EXCERPT TO READ.
**********

Furthermore, chronic pancreatitis secondary to numerous pathologies including choledocholithiasis remains an alternative explanation for SBLs. Yasar et al [8] highlighted the case of an SBL in a patient 8 years following laparoscopic cholecystectomy for cholelithiasis. The patient was found to have pancreatic calcification and atrophy consistent with chronic pancreatitis on CT imaging; however, no calculi were identified radiologically or intraoperatively. Chronic pancreatitis is known to increase the risk of biliary strictures and bile reflux, both of which can increase intraductal pressure leading to SBLs [24]. Despite this, the CT and MRCP imaging for our patient failed to reveal definitive evidence of chronic pancreatitis or biliary strictures, making this a less likely etiology.

The diagnosis of SBL can be established preoperatively, intraoperatively, or postoperatively through several different investigation modalities [3,4]. For example, the use of hepatobiliary iminodiacetic acid imaging with a radioactive tracer has localized the site of SBL prior to surgery or ERCP [3,4,6]. In comparison, abdominal and pelvic CT imaging can confirm fluid collections, which may represent intra-abdominal bile. However, CT is typically unable to identify the focal site of SBL.

Several techniques can be utilized for intraoperative diagnosis of SBLs. Direct bile duct exploration, choledochoscopy, and intraoperative cholangiography can localize SBLs [1,8,9].

Despite the benefits of non-invasive imaging and intraoperative exploration, the diagnosis of SBLs is fundamentally dependent on ERCP [7,12,13]. Multiple cases of SBL have been diagnosed only after ERCP was performed, with CT imaging, MRCP, and even intraoperative bile duct exploration failing to identify the biliary leakage [7,12,19,20].

**********

[Records in a dataset]

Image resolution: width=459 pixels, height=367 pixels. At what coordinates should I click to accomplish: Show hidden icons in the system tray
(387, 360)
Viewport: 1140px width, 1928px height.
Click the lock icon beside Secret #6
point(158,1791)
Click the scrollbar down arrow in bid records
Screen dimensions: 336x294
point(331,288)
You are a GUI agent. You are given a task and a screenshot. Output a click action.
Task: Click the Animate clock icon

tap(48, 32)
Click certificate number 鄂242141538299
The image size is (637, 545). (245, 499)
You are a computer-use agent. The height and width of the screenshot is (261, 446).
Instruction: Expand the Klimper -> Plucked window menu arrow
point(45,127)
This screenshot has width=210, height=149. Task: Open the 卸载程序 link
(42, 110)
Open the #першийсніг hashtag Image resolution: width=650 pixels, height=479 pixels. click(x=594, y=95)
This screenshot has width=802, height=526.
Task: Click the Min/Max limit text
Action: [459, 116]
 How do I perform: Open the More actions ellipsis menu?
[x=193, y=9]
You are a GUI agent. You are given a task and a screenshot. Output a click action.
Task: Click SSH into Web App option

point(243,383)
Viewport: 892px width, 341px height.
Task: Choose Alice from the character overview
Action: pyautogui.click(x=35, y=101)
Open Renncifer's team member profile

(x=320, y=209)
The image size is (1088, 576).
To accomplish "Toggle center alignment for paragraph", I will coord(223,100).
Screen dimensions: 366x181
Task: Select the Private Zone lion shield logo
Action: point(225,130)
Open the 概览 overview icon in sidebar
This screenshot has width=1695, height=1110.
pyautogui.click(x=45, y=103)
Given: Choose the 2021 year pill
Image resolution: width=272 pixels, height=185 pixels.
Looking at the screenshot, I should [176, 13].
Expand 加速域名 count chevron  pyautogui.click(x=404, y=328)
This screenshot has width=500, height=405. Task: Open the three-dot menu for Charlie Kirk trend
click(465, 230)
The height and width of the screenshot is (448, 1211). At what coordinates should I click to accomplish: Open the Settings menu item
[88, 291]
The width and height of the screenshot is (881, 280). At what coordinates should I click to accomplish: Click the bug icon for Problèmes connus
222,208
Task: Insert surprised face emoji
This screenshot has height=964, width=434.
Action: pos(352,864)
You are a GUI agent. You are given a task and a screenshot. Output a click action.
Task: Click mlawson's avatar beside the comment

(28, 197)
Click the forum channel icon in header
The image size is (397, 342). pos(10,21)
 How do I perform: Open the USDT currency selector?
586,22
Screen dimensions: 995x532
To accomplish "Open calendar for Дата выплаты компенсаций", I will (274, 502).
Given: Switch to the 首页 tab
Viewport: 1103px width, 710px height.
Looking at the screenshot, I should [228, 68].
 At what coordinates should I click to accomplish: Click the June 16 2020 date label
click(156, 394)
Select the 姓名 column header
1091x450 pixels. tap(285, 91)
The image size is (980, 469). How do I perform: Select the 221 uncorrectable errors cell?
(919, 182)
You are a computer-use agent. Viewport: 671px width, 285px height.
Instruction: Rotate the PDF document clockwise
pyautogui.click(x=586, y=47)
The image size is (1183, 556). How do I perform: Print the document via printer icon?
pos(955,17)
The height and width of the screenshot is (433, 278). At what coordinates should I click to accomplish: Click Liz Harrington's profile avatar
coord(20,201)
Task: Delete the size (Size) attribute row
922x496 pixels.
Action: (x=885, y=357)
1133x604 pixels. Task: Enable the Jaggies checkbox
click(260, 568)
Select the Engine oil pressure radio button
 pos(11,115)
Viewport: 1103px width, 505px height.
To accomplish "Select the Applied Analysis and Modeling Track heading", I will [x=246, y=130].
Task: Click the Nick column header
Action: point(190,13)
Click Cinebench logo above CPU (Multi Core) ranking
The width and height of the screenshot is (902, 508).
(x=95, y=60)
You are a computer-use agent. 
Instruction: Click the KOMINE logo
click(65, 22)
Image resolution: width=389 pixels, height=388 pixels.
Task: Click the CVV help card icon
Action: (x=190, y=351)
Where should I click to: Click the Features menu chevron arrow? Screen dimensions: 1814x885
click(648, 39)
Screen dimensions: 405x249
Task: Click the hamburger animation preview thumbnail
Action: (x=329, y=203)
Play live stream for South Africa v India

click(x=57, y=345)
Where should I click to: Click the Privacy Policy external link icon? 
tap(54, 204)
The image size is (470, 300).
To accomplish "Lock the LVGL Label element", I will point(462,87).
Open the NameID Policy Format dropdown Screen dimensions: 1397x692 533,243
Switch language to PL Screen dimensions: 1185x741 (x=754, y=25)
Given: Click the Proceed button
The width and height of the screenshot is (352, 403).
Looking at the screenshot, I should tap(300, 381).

**********

QUESTIONS ON THE MATERIAL.
1. Answer these questions using the passage on SBLs:
(a) How many years after laparoscopic cholecystectomy did the patient described by Yasar et al have an SBL?
(b) What can abdominal and pelvic CT imaging confirm?
(c) Which three intraoperative techniques can localize SBLs?
2. Write the next part of the passage on SBLs, starting after its final sentence.

ANSWERS.
1.
(a) 8 years.
(b) Fluid collections, which may represent intra-abdominal bile.
(c) Direct bile duct exploration, choledochoscopy, and intraoperative cholangiography.

2.
The management of choice in most cases of delayed or spontaneous biliary leak has been surgical drainage in the form of laparoscopy or laparotomy, followed by ERCP and temporary biliary stenting to close the site of the leak [1,6–9,11,12,17,19]. Surgical and/or endoscopic intervention is accompanied by broad-spectrum intravenous antibiotics, given that bacteremia caused by biliary leaks can consist of gram-positive, gram-negative, and/or anaerobic bacteria [25]. Penicillin, cephalosporin, aminoglycoside, lincosamide, fluoroquinolone, and carbapenem antibiotics have all been found to have adequate penetration for treating sepsis-related biliary leaks [25].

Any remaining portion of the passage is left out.